• 前編

かきざわ としえ

柿澤 寿枝

一般社団法人Mirai Music Resonance Japan 代表理事
祖父と伯父が歌舞伎音楽「清元」の人間国宝という環境に生まれる。
東京芸術大学声楽科、イタリア留学、結婚と離婚を経験。
出産後の産後うつを経て
2024年より「アラフィフの挑戦」と称して約10年ぶりに音楽活動を本格的に再開。
2025年9月、一般社団法人Mirai Music Resonance Japanを設立。

@toshiekakizawa5615
 『挑戦が、未来をひらく』ソプラノ柿澤寿枝|note

柿澤寿枝さん【一般社団法人Mirai Music Resonance Japan 代表理事】

075 歌舞伎音楽「清元」の家に生まれながらクラシックの道へ/社団法人の立ち上げを機に「自分はなぜこの道を選んだのか」という問いの答えに ようやくたどり着いた

【1】

◼️…一般社団法人 Mirai Music Resonance Japan(ミライ・ミュージック・レゾナンス・ジャパン)を立ち上げようと思ったのは、どんな思いからですか?

2ヶ月前、9月4日(2025年)に登記をして、ようやく形になりました。
計画自体は去年(2024年)10月に「やりたい」と言って動き出しましたので、
一年も経たずに設立に至りました。

私は、歌舞伎音楽の浄瑠璃「清元(きよもと)」の家に生まれ、祖父と伯父が人間国宝という環境で育ちました。
音楽家や芸術家に囲まれた家庭で過ごすなかで、
子どものころからずっと感じていたのは、
日本人の文化度の低さや芸術家の地位の低さ、そして伝統文化への関心の薄さでした。
そうした状況に、子どもながらにずっと憤りのようなものを感じていたんです。
それをどうにかしたいという思いをずっと心の奥に抱いていました。

私は邦楽の世界からは離れクラシック音楽の世界に進み、
東京芸術大学に進学し、そこで素晴らしき合唱の世界と出会いました。
それから20年以上の月日が経ち、
あるとき「一般の方々と一緒に合唱をしてみませんか」と声をかけられましたが、
最初は正直、まったく気が進みませんでした。
しかし、いくつかのきっかけが重なり、最終的にはその企画を引き受けることになりました。
2024年の3月から約半年間、楽譜も読めない方も含めた一般の方々と合唱の練習を積み重ね
同年9月には約1,200人規模のホールで開催された合唱コンサートに出場しました。

2024年9月に参加した合唱コンサート。初めて、一般の方々と合唱に取り組み、多くの気づきがありターニングポイントとなった。

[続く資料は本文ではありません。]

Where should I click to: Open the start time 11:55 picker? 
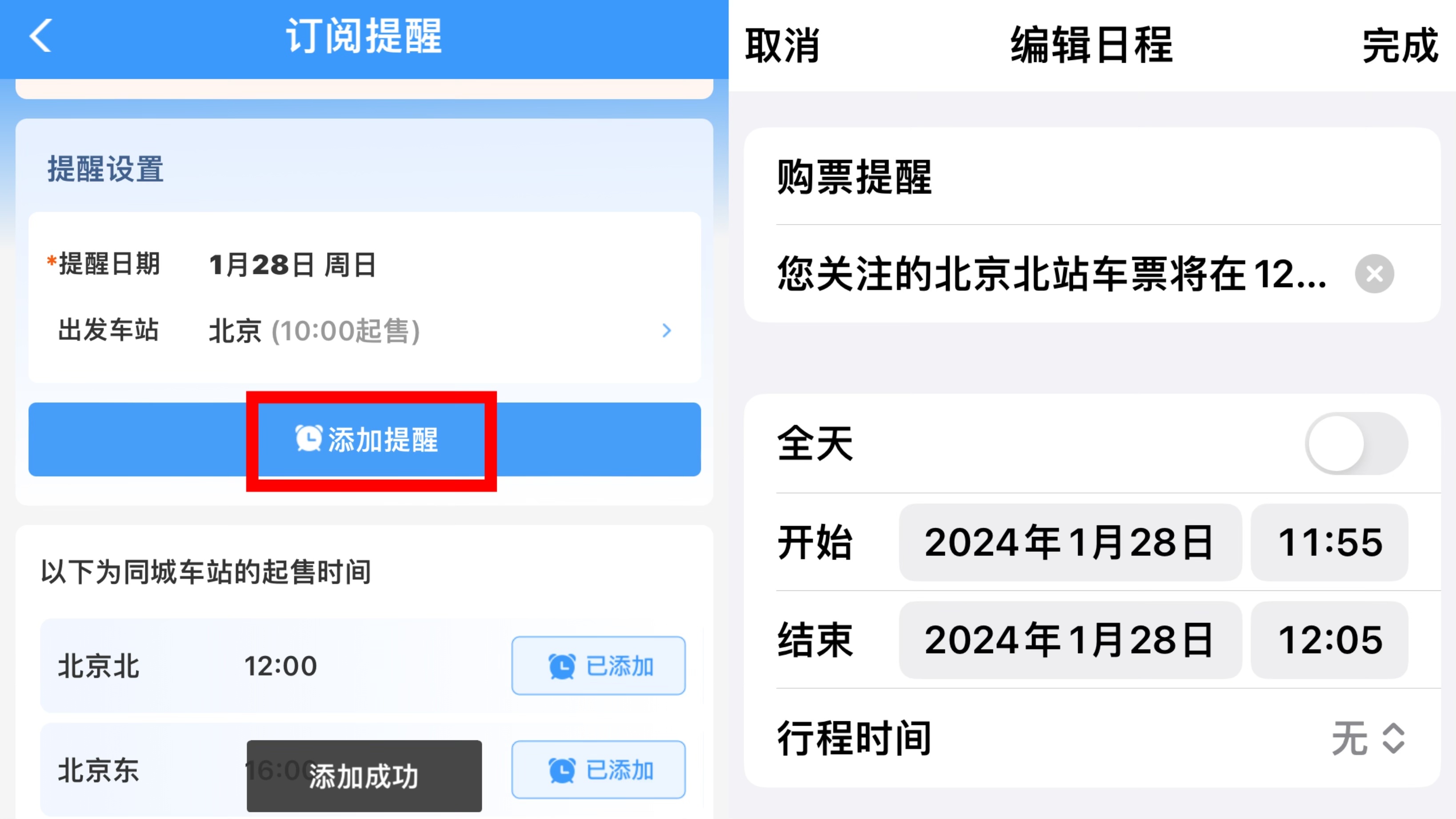[1329, 542]
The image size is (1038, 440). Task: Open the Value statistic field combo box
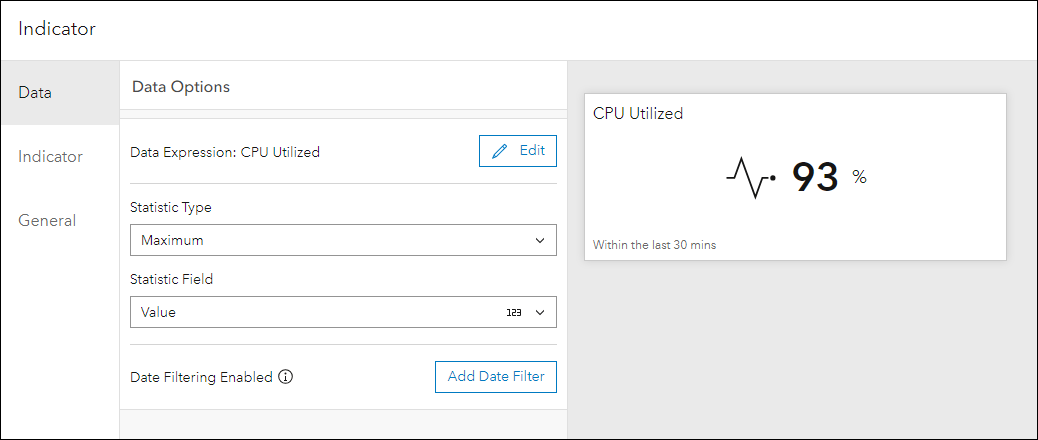(320, 312)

練習は想像を超える苦難の連続で、「もう二度とやらない」と思ったほどでしたが、
終演後には参加者の皆さんの放つエネルギーに圧倒されました。
クラシック音楽の「こうあるべき」という固定観念を持たない方たちの集中力や、
新しいことに挑戦するワクワク感には、本当に驚かされました。

その体験を振り返ったとき、
私は幼いころに見ていた「粋な旦那衆(だんなしゅう)」と呼ばれる方々の姿を思い出しました。
旦那衆とは、単にお金を出して芸術を支えるのではなく、
自らもお稽古をして、その世界の厳しさや奥深さを理解し、
精神を高めて自分の仕事にも生かしていくような方たちのことです。
音楽家と支援者が互いに敬意をもって切磋琢磨し、
文化を共に高めていく関係性が、そこにはありました。

歌舞伎十八番の『助六』という演目では、
市川團十郎家が演じる際、旦那衆たちが「河東節(かとうぶし)」と呼ばれる浄瑠璃を
舞台上で演奏するという伝統があります。
彼らは障子の奥に座って姿は見えませんが、
本興行に参加し、舞台の一部として歌舞伎界を盛り上げていました。
そうした一般の旦那衆が舞台に立つという文化が、歌舞伎の世界には存在していたのです。
ヨーロッパの「ノブレス・オブリージュ」とは一線を画す、
この日本独特の文化芸術を支援する在り方をクラシック音楽の世界にも取り入れたいと考えました。
伝統文化芸術を支援するというのは難しく限られた人だけができること、と考えられがちですが、
お金を出すだけではなく、自らもその世界に関わり、体験し、学ぶことで、

支援を「自分ごと」として感じてもらえるようにしたいと思いました。

多くの人は「支援」という言葉に、
自分の一部を削って差し出すような痛みを想像するかもしれません。
けれども本来は、文化芸術との関わりを通じて自分自身の人生が豊かになっていく。
そのことを体感してほしいですし
その「挑戦」とも言える取り組みが、イコール支援であるという概念を伝えたいのです。

この考え方を広め、体験してもらう場をつくることが、
一般社団法人 Mirai Music Resonance Japan を立ち上げた大きな理由です。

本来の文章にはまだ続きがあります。